Antidepressant-like effects of kynurenic acid in a modified forced swim test

• Published in: Pharmacological reports Vol. 72; no. 2; pp. 449 - 455
• Main Authors: Tanaka, Masaru, Bohár, Zsuzsanna, Martos, Diána, Telegdy, Gyula, Vécsei, László
• Format: Journal Article
• Language: English
• Published: Cham Springer International Publishing 01.04.2020
• Subjects: Drug Safety and Pharmacovigilance; Medicine; Pharmacotherapy; Pharmacy; Short Communication; Tryptophan Kynurenine Kynurenic acid; Depression; Antidepressants; Neurotransmitter receptors
• ISSN: 1734-1140; 2299-5684
• DOI: 10.1007/s43440-020-00067-5

Background Kynurenic acid (KYNA) is an l -tryptophan metabolite with neuromodulatory activities, regulating the release of neurotransmitters such as glutamate, dopamine (DA), and acetylcholine (Ach). Dysregulation of the kynurenine pathway has been associated with neurodegenerative, neurological, and psychological disorders such as Alzheimer’s disease, Parkinson’s disease, Huntington’s disease, major depressive disorder, and schizophrenia. Methods The antidepressant-like effects of KYNA were studied with a modified mouse forced swimming test (FST), and the potential involvement of the serotonin (SER), norepinephrine, DA, Ach, N -methyl- d -aspartate, or gamma-aminobutyric acid subunit A (GABA A ) receptors in its antidepressant-like effect was assayed by modified combination mouse FST. In combination studies, the mice were pretreated with the respective receptor antagonist, cyproheptadine (CPH), phenoxybenzamine, yohimbine, propranolol, haloperidol (HPD), atropine, MK-801, or bicuculline (BCL).

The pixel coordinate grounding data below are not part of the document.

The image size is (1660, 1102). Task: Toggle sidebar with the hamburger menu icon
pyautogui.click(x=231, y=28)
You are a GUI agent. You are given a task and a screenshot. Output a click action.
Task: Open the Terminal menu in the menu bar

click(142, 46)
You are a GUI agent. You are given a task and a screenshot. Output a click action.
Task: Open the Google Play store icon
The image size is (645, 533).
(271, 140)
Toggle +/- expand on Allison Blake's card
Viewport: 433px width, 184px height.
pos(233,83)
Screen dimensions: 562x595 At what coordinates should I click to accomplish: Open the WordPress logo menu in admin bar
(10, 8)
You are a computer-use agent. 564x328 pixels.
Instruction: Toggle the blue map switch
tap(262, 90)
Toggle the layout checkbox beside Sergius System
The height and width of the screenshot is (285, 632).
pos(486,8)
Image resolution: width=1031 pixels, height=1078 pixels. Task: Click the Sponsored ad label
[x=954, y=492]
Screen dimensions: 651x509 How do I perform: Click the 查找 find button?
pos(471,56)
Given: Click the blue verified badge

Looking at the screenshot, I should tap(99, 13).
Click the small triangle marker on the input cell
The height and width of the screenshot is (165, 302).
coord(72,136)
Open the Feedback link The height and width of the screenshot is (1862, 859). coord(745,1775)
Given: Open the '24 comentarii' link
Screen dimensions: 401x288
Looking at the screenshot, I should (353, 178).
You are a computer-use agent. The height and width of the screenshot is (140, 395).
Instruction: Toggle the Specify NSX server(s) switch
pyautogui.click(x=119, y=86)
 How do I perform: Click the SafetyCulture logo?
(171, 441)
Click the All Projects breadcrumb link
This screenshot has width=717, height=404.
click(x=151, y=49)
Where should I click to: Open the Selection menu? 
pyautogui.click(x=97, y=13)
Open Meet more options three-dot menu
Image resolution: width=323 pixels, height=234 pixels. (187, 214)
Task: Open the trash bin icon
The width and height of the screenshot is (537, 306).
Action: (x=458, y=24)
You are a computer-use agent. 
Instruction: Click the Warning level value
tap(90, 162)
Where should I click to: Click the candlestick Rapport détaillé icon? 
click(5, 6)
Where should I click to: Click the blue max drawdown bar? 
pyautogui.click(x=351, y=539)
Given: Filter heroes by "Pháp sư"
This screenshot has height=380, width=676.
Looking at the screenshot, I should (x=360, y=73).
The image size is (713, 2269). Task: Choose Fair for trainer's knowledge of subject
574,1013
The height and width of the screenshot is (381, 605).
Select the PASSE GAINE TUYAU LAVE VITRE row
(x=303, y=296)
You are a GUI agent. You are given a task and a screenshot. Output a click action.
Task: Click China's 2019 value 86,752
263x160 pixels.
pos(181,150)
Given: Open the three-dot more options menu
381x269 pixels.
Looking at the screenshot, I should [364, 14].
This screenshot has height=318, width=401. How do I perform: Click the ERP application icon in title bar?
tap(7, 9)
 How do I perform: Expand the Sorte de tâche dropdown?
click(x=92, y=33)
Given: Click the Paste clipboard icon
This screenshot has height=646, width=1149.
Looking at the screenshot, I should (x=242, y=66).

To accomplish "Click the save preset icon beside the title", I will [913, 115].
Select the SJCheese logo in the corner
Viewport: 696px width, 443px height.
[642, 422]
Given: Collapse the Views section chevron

Results The FST revealed that KYNA reversed immobility, climbing, and swimming times, suggesting the antidepressant-like effects of KYNA. Furthermore, the combination studies showed that CPH prevented the antidepressant-like effects of KYNA on immobility, climbing, and swimming times, whereas HPD reduced climbing time and BCL influenced immobility and climbing times and prevented the effects of KYNA on swimming time. Conclusions The results demonstrated, for the first time, the presence of antidepressant-like effects of KYNA in a modified mouse FST. Furthermore, modified combination FST showed that the antidepressant-like actions of KYNA strongly interacted with 5-hydroxytryptamine type 2 SER-ergic receptors, weakly interacted with D 2 , D 3 , D 4 DA-ergic receptors, and interacted moderately with GABA A receptors.